6. Magnolol Inhibits NF-κB Signaling

NF-κB signaling plays a fundamental role in cancer development and progression, its aberrant activation has been found to be associated with multiple pathways in malignant tumors, including apoptosis inhibition, survival promotion and angiogenesis induction [65,66]. NF-κB activation also triggers epithelial-mesenchymal transition (EMT) to promote cancer migration and invasion [67]. The classic form of NF-κB is the heterodimer of the p50 and p65 subunits, which is controlled by its biological inhibitor IκBs by modulating the translocation of NF-κB from cytoplasm to nucleus. NF-κB is activated by the phosphorylation-induced degradation of IκBs, which facilitates the dissociation of NF-κB from IκB family proteins in cytoplasm [67]. In various cancer types, magnolol exerted the inhibitory effect on NF-κB activity, which is demonstrated by studies of breast cancer [15], cholangiocarcinoma [17], colon cancer [23], liver cancer [34,36], lung cancer [39], myeloma [44], ovarian cancer [48] and skin cancer [57] (Table 1 and Figure 2).
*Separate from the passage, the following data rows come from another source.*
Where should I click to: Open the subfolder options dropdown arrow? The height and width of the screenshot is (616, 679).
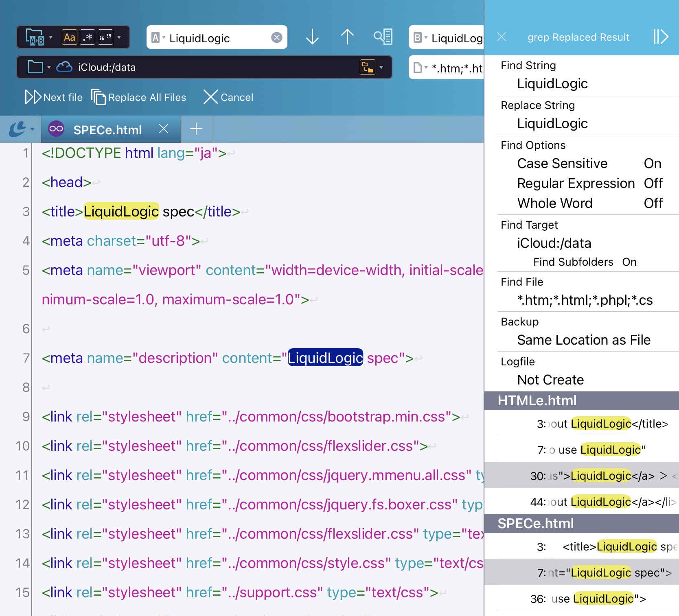click(x=381, y=67)
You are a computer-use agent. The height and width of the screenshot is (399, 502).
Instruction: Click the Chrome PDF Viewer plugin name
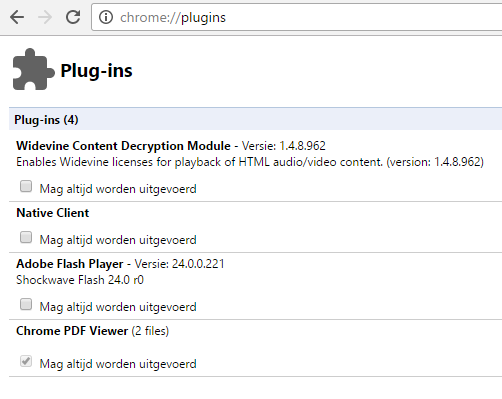tap(72, 331)
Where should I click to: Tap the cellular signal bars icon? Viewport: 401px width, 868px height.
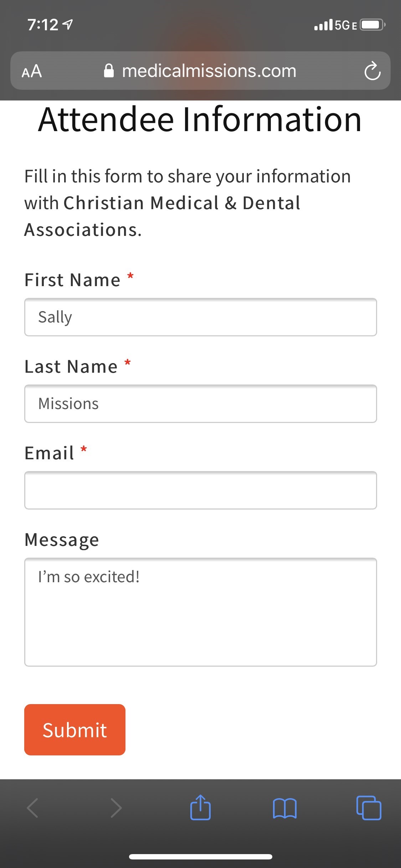click(x=323, y=25)
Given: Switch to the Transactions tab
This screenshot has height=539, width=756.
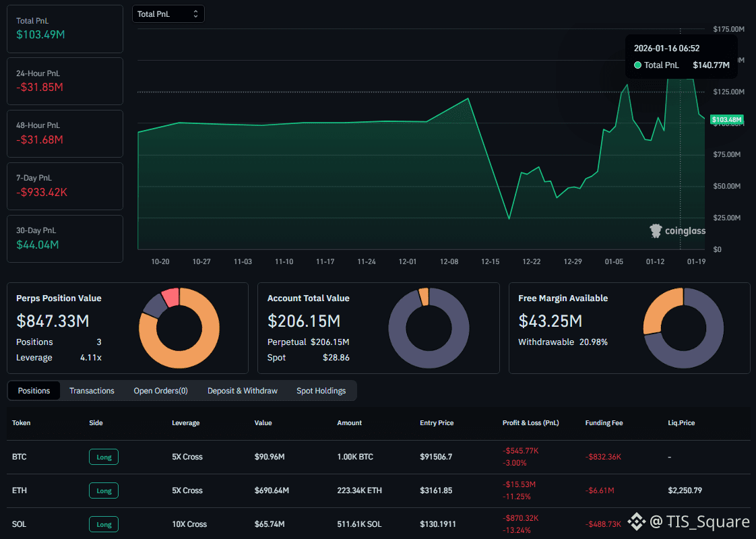Looking at the screenshot, I should pyautogui.click(x=92, y=391).
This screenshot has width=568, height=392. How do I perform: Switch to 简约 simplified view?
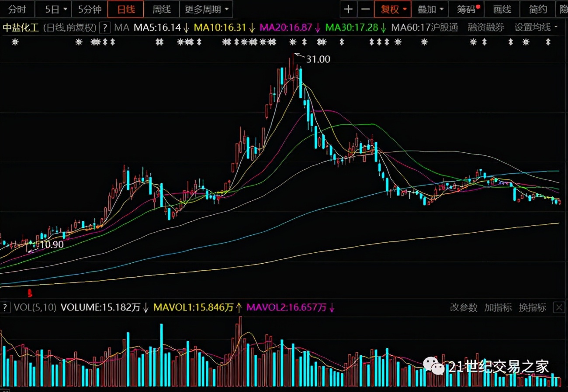(537, 9)
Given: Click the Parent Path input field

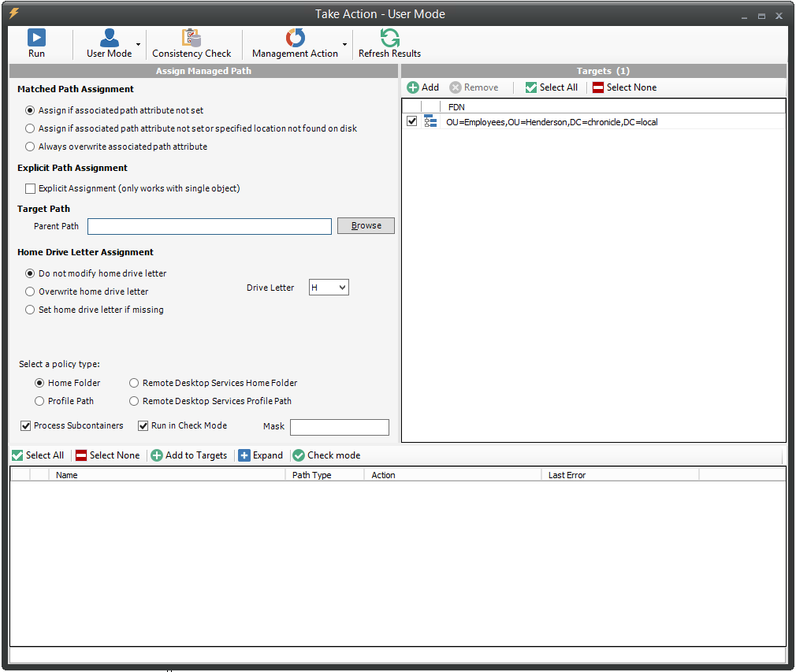Looking at the screenshot, I should (209, 226).
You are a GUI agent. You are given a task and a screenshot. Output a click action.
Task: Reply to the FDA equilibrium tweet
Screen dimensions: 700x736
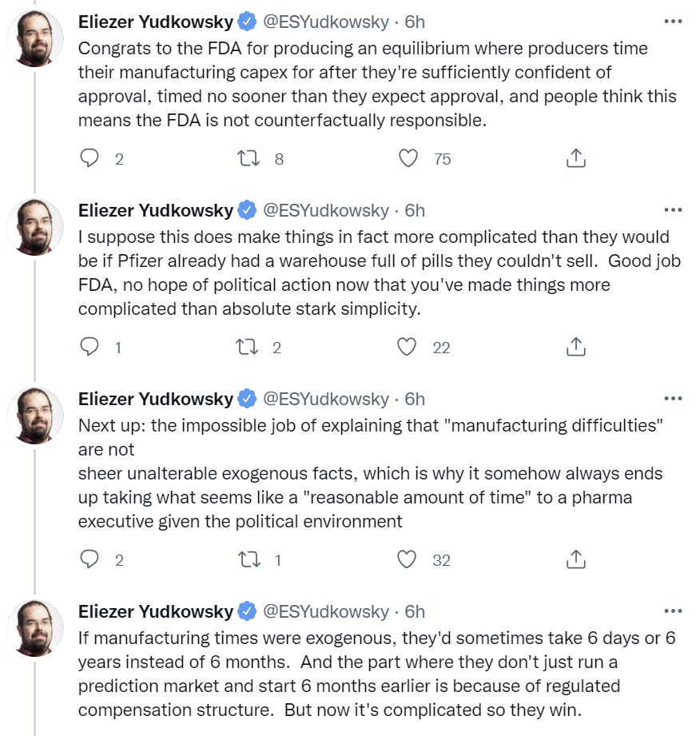coord(91,159)
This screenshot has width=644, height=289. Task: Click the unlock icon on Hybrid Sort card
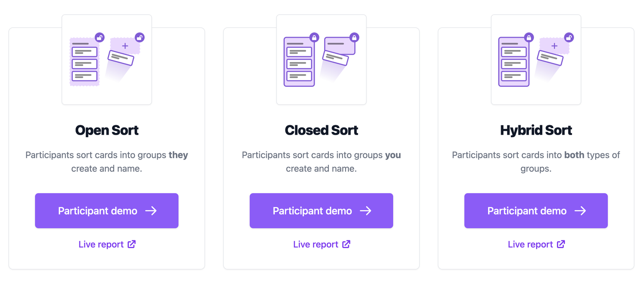coord(569,37)
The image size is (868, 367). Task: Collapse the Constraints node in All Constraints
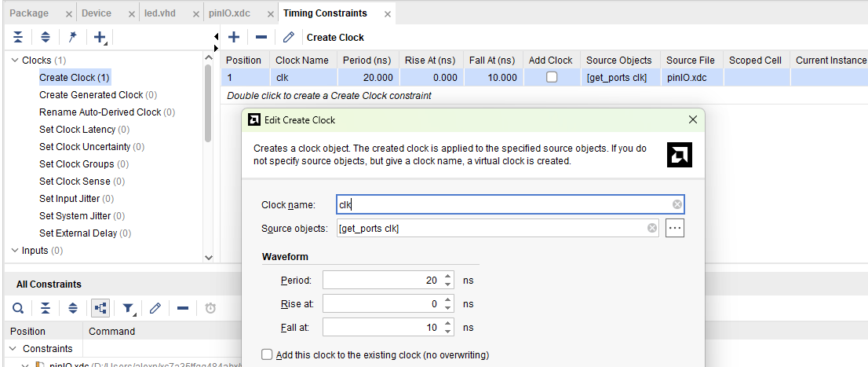coord(13,348)
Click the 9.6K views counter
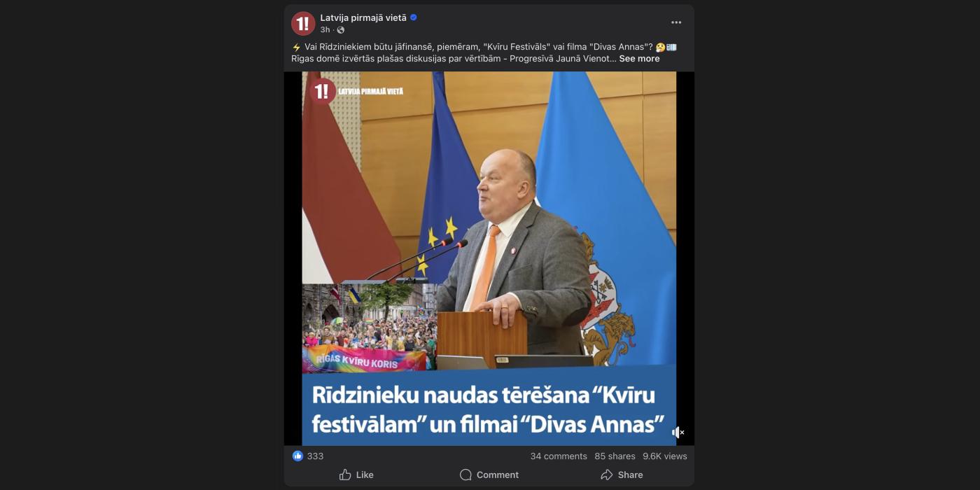Viewport: 980px width, 490px height. point(665,456)
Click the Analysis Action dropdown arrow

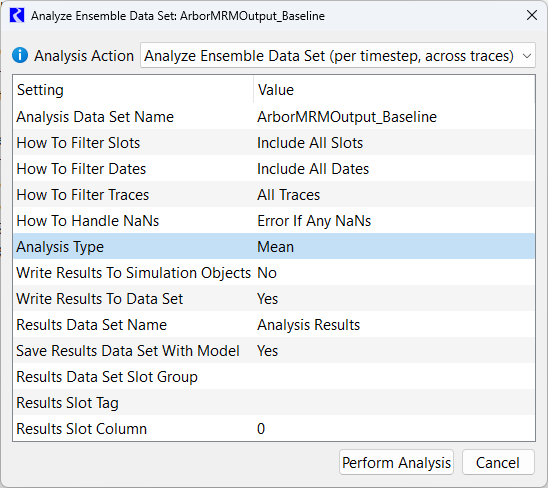527,56
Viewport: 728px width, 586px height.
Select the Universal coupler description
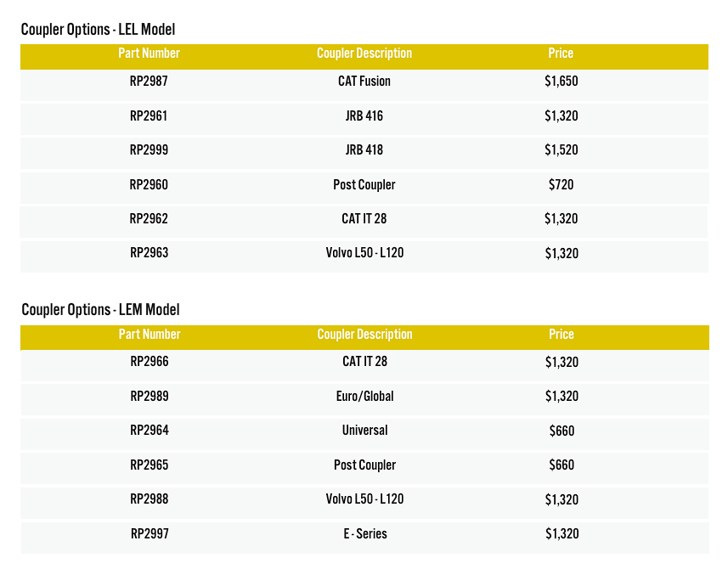coord(364,431)
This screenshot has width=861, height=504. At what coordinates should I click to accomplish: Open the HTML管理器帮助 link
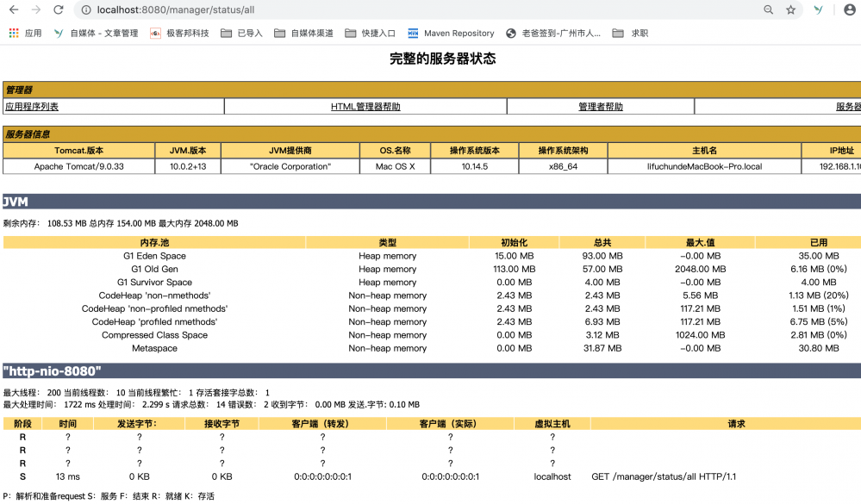click(365, 105)
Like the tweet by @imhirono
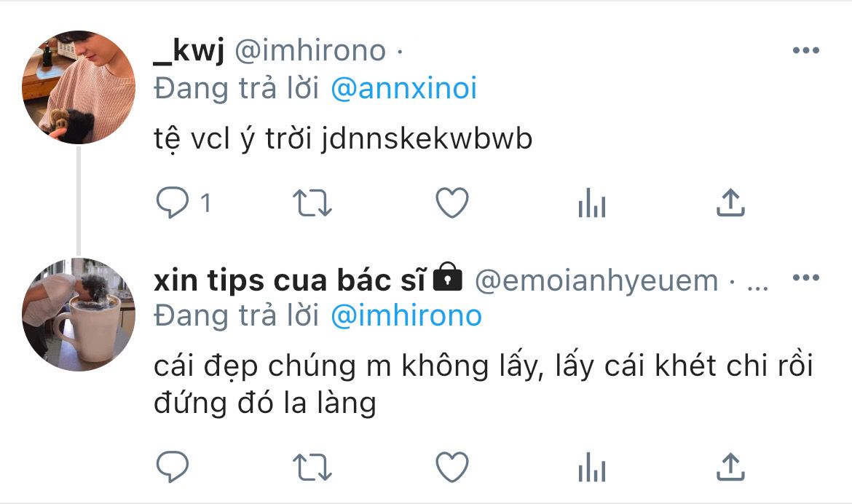The image size is (852, 504). (x=452, y=202)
For the majority of cases, the inactivation of NF-κB signaling induced by magnolol was to block the phosphorylation of IκBα and/or p65 subunit of NF-κB. Followed by direct NF-κB activity inactivation, magnolol also affected the expression of NF-κB targeting genes involved in apoptosis (Survivin, XIAP, c-FLIP and Mcl-1) [23,34,36], cell cycle (cyclin D1) [17,23,36], metastasis (MMP2, MMP7 and MMP9) [17,23,34,36,44], angiogenesis (VEGF) [23] and inflammation (COX-2) [57]. In general, the magnolol-affected NF-κB signaling inhibition plays crucial functions on regulating tumor growth and metastasis. In particular, it is considered as the primary anti-metastatic signaling of magnolol [15,17,34,44].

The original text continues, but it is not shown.